Кроме меня никто так и не угостился, а спустя час все уже начали расходиться.
— Вы охуели? — возмутился я. — Че мне дома-то одному делать?
— Трипуй! — усмехнулся Омич, и хлопнул меня по плечу.
— Ну давай мы к тебе поедем, — сказал вдруг Кондрат.

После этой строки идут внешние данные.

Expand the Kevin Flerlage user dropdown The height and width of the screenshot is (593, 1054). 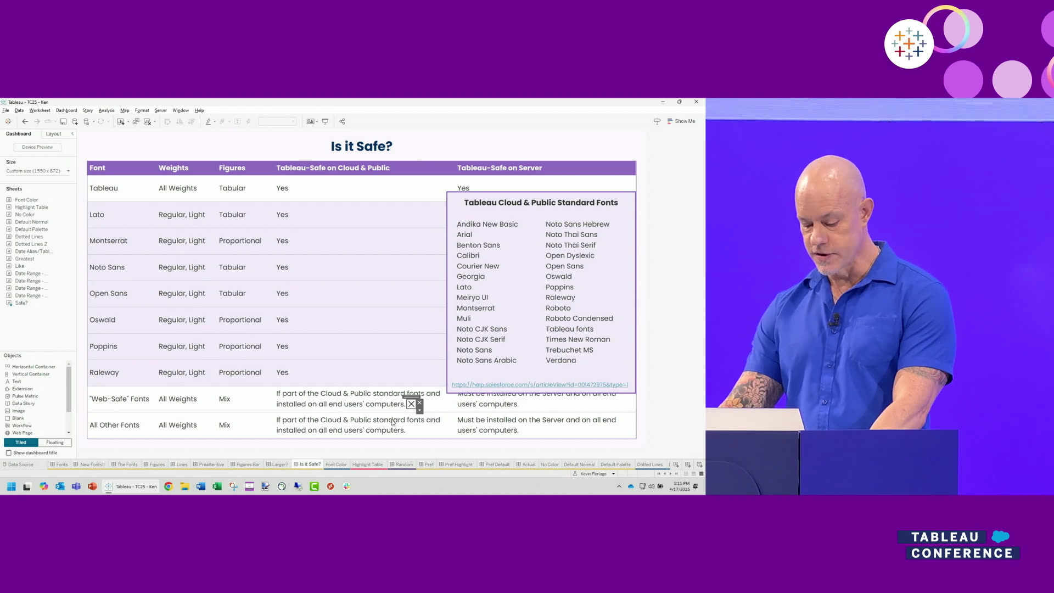tap(613, 474)
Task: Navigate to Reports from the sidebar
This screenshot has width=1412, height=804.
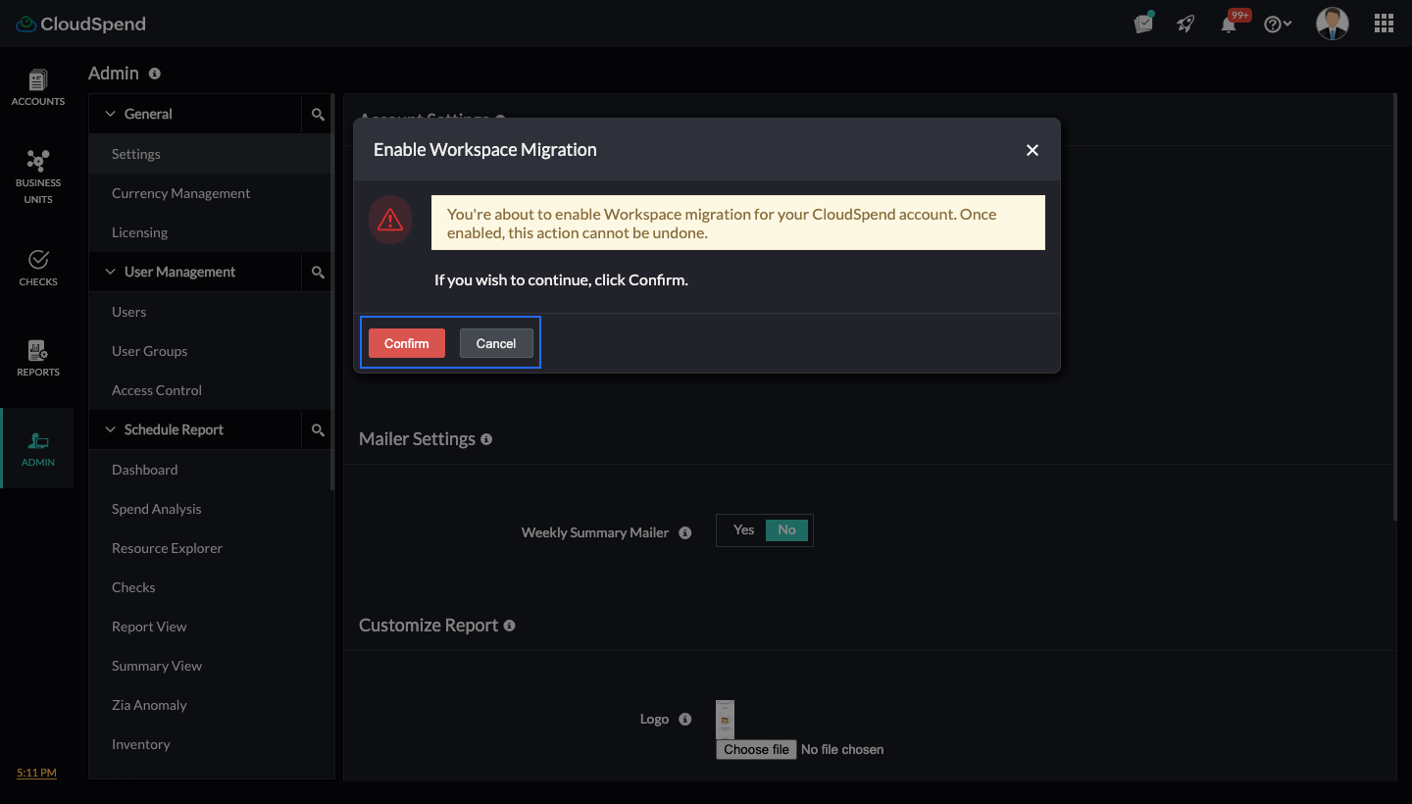Action: click(x=37, y=358)
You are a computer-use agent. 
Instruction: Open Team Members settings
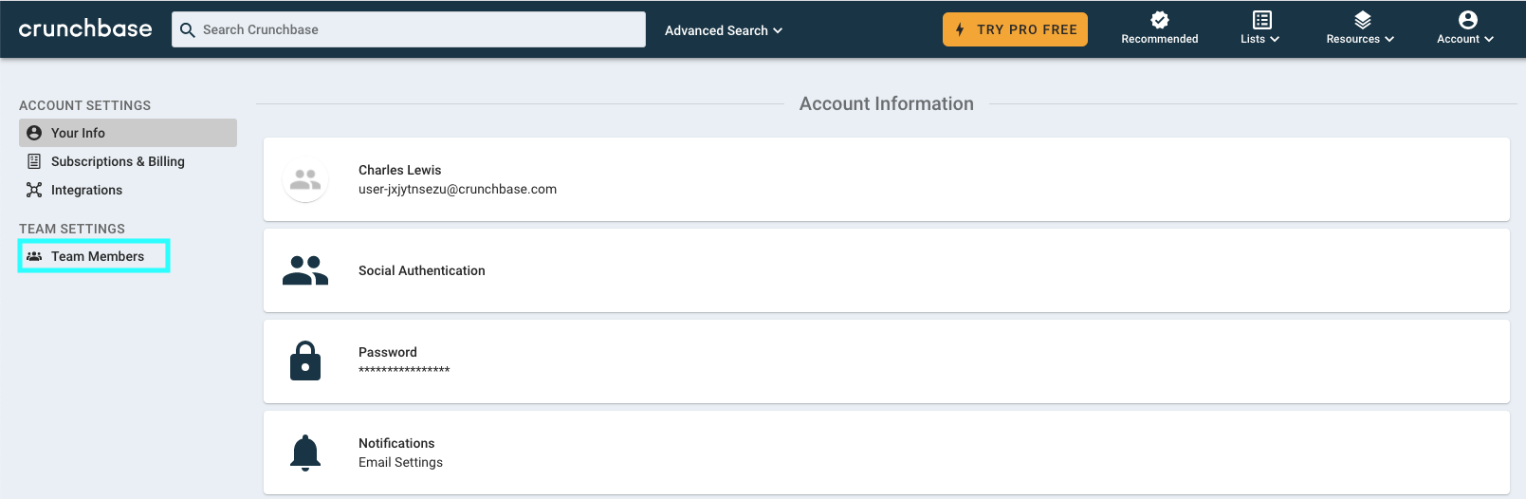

Под «мы» он подразумевал себя и свою девушку Машу. Они как-то раз приютили меня на недельку, и я прожил у них около трех месяцев. Кондрат и Маша были, как бы сказать, весьма изощрённо ****утыми. Чтобы понять всю глубину их безумия, мне не хватило и трёх месяцев, что я у них гостил. Кондрат работал каким-то офисным клерком, а Маша по большей части лежала в дурке. Вместе же они представляли собой гротескную карикатуру на типичную ячейку общества. Два человека, у которых из общего лишь безумие и страх одиночества. Эгоизм переходил в фашизм, и заставлял унижать и подчинять; в то время как ненависть к себе заставляла терпеть и подчиняться. L'amour fou, ёпта. Однако жилось мне у них неплохо. Ребятам, очевидно, было скучно, и я был для них чем-то вроде экзотического домашнего животного. Я не встревал, когда они друг друга убивали, а ещё каждый день воровал продукты, так что мы довольно неплохо ладили.
;;;
Для меня психоделический трип никогда не был способом познать себя, потому что познавать там нехуя. В таком состоянии мое сознание как зеркало, и если в нем отражается какой-то движ, то я часть него. А если нет, то… Ну не знаю, что видит зеркало, глядя само в себя? Короче говоря, в одиночестве я обычно просто умираю. Я имею ввиду так называемую смерть эго. Это прикольный опыт, но после первого раза надоедает. Умирать мне сегодня не хотелось, так что в начале одиннадцатого мы сели в автобус, и поехали ко мне. В начале пути автобус начал рисовать фрактал, а к концу я уже начал сомневаться. Не в чём-то конкретном, а во всём сразу, такое бывает, когда сожрёшь слишком много психоты. Эхо грядущего трипа как бы ненавязчиво отражается у тебя в голове: «Готовься, долбоеб, тебе ****а… да… да… да…».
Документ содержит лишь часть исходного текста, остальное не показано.